(Source data)
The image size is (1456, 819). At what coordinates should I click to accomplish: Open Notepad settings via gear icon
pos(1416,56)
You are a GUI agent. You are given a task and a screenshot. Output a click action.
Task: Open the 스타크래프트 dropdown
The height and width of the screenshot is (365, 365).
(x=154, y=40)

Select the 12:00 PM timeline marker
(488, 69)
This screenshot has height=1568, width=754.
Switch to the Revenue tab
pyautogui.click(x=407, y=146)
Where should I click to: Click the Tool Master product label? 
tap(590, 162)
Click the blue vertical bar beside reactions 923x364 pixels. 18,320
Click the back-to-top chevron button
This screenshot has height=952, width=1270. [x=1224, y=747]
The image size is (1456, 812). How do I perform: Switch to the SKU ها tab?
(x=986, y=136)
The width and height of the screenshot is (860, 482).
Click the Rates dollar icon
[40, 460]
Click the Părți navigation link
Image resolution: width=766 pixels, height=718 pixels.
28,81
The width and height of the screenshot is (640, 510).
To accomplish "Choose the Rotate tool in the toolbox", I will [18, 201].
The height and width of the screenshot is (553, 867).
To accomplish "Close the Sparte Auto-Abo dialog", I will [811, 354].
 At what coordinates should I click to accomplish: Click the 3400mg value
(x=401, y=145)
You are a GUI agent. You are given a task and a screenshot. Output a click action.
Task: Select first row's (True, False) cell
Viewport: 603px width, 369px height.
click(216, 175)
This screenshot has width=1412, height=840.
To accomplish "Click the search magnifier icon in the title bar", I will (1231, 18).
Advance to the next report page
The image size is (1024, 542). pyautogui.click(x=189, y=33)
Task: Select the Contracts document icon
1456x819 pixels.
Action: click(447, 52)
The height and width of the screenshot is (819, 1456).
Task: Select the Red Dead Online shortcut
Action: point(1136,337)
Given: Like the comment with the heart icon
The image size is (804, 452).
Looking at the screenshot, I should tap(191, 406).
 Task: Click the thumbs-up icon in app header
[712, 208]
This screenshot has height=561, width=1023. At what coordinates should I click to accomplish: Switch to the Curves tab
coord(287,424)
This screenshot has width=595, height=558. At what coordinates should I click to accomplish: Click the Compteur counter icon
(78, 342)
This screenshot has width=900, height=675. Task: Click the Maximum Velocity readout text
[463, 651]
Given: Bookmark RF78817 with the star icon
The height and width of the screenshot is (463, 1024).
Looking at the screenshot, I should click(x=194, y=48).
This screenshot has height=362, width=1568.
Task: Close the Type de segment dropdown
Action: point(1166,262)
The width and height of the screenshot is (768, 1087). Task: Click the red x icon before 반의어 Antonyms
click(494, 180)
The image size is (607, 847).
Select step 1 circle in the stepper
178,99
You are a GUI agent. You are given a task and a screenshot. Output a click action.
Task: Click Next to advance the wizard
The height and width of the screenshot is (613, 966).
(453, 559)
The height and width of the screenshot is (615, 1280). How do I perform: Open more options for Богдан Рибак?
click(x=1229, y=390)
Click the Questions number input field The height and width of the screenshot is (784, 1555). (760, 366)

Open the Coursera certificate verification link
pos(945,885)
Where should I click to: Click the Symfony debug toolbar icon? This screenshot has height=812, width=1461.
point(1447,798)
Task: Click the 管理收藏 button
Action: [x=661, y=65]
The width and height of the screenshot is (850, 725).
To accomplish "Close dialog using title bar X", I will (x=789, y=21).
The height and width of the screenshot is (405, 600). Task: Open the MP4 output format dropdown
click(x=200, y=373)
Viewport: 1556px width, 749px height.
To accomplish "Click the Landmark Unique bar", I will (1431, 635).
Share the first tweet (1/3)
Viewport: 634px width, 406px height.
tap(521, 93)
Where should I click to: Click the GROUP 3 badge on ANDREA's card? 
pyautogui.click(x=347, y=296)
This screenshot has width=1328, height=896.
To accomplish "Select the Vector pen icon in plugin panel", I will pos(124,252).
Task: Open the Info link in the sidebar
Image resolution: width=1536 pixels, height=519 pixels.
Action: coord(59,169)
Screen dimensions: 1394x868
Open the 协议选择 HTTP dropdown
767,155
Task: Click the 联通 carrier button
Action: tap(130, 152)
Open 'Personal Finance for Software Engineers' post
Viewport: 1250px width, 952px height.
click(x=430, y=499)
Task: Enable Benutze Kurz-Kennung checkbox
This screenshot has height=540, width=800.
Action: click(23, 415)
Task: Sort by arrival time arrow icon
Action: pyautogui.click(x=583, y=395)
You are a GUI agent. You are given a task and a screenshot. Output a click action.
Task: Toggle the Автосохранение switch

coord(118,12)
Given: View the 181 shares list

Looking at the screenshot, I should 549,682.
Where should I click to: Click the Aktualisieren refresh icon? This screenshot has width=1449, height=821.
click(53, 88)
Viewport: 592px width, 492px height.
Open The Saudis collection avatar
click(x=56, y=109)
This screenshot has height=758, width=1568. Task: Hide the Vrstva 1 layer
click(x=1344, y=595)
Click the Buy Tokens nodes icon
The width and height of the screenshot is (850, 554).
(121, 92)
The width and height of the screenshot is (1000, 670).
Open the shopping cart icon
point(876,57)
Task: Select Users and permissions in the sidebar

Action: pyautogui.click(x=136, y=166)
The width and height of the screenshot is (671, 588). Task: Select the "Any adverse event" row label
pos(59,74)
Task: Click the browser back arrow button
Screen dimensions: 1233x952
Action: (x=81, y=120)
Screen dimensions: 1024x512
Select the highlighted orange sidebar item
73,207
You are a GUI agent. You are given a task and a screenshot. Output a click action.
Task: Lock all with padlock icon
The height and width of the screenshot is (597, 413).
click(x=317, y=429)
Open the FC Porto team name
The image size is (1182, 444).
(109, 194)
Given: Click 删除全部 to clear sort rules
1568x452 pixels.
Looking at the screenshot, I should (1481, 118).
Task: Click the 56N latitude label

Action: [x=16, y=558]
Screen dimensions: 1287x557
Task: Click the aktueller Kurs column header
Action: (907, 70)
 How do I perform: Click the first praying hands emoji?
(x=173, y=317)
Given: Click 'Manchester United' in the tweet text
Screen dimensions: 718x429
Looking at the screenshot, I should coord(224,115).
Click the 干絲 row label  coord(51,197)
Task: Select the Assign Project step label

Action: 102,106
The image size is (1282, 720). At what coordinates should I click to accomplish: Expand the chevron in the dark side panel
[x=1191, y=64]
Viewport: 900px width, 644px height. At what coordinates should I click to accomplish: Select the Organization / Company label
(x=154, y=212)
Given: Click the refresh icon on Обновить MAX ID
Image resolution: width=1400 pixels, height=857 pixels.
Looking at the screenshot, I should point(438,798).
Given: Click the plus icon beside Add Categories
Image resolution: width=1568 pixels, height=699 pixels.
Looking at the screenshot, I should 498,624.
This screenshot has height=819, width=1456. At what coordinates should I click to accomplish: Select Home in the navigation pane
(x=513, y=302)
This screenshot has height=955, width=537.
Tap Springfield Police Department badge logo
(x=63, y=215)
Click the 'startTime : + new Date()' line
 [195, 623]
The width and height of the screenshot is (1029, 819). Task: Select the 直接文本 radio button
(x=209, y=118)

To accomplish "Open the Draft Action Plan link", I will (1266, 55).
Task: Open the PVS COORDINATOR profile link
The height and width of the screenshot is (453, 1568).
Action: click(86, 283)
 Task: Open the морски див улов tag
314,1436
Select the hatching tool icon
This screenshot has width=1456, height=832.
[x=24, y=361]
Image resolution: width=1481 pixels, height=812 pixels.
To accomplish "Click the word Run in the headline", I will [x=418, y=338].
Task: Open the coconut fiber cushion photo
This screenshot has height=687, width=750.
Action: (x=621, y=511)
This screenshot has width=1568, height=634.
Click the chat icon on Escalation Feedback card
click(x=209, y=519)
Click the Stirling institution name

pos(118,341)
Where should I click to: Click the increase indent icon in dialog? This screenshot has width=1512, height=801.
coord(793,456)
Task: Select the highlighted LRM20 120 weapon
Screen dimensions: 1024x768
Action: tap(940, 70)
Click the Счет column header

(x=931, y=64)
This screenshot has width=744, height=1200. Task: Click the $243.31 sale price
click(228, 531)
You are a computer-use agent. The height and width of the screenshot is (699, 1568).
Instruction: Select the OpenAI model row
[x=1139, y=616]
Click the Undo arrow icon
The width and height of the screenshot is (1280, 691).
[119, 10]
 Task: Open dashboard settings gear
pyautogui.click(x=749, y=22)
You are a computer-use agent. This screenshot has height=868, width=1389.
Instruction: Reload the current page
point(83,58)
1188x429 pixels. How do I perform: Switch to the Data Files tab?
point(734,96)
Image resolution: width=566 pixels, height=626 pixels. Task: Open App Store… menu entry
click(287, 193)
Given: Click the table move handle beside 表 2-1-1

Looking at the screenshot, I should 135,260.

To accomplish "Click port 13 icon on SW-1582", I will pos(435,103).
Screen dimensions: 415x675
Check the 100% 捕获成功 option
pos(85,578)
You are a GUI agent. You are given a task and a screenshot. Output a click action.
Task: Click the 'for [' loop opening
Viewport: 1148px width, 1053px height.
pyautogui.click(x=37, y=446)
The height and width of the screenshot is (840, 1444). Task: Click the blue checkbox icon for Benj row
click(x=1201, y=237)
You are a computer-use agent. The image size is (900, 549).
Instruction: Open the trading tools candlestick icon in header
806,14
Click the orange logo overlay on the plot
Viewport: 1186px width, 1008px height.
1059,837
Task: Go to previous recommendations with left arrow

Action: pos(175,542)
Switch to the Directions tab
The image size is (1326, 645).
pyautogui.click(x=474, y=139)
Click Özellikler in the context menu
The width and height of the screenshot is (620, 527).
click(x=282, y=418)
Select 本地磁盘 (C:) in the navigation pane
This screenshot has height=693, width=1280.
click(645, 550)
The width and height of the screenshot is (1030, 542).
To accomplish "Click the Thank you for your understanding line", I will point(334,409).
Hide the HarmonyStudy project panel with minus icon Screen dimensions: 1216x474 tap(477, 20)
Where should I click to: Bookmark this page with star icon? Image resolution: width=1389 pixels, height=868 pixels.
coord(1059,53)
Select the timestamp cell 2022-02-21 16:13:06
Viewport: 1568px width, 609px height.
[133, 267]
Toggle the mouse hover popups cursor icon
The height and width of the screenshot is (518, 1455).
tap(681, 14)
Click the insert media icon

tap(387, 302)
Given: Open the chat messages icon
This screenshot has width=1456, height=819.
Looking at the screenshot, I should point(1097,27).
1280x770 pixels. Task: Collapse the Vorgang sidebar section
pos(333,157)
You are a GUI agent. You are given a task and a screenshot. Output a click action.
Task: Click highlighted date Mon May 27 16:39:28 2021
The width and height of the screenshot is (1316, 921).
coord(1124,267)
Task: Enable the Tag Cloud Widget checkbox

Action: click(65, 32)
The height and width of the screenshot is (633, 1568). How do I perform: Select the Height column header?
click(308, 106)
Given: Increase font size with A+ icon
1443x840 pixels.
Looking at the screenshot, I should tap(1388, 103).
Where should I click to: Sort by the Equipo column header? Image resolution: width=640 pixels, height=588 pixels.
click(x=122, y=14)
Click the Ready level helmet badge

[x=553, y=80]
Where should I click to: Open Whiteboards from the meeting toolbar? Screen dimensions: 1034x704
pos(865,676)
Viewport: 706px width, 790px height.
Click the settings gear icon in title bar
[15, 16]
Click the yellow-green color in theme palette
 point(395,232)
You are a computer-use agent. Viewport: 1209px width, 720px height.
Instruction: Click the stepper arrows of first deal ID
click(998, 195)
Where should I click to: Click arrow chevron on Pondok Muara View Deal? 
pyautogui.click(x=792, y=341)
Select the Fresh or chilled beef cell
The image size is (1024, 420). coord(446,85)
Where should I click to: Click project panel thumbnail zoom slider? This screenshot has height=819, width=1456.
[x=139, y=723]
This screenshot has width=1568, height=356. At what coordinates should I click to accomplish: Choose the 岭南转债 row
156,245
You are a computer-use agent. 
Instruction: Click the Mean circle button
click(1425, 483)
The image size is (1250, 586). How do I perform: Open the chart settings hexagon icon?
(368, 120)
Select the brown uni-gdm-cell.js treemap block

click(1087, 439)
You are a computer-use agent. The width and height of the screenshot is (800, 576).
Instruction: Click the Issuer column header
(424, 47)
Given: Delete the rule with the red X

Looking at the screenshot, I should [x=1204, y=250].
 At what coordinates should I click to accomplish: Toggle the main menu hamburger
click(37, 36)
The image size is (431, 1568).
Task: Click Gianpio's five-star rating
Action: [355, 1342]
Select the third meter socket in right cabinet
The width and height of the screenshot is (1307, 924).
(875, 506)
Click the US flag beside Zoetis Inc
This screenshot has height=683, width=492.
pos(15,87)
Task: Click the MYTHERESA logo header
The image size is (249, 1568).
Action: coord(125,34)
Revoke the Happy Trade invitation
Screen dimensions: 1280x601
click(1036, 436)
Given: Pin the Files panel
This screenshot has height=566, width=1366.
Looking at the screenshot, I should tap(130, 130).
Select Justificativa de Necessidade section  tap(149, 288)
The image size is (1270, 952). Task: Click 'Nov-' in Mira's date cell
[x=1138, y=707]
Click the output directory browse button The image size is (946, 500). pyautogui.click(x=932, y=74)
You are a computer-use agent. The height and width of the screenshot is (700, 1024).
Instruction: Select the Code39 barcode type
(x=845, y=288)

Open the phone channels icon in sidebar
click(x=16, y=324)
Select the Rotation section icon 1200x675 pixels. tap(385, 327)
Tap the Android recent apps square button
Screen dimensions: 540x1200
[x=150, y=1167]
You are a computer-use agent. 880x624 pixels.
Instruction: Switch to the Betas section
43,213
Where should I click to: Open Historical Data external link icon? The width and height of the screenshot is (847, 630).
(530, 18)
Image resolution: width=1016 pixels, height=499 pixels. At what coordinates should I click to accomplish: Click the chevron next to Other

__Your task__: Lay out the lines of the entries above as a Markdown table with the columns "No." and "Text", numbering each row and omitting blank lines. Start with the line that contains "Where should I click to: Click project" and end with the line that contains "click(1087, 439)", including both.

__Solution for this task__:
| No. | Text |
|---|---|
| 1 | Where should I click to: Click project panel thumbnail zoom slider? This screenshot has height=819, width=1456. |
| 2 | [x=139, y=723] |
| 3 | This screenshot has width=1568, height=356. At what coordinates should I click to accomplish: Choose the 岭南转债 row |
| 4 | 156,245 |
| 5 | You are a computer-use agent.  |
| 6 | Instruction: Click the Mean circle button |
| 7 | click(1425, 483) |
| 8 | The image size is (1250, 586). How do I perform: Open the chart settings hexagon icon? |
| 9 | (368, 120) |
| 10 | Select the brown uni-gdm-cell.js treemap block |
| 11 | click(1087, 439) |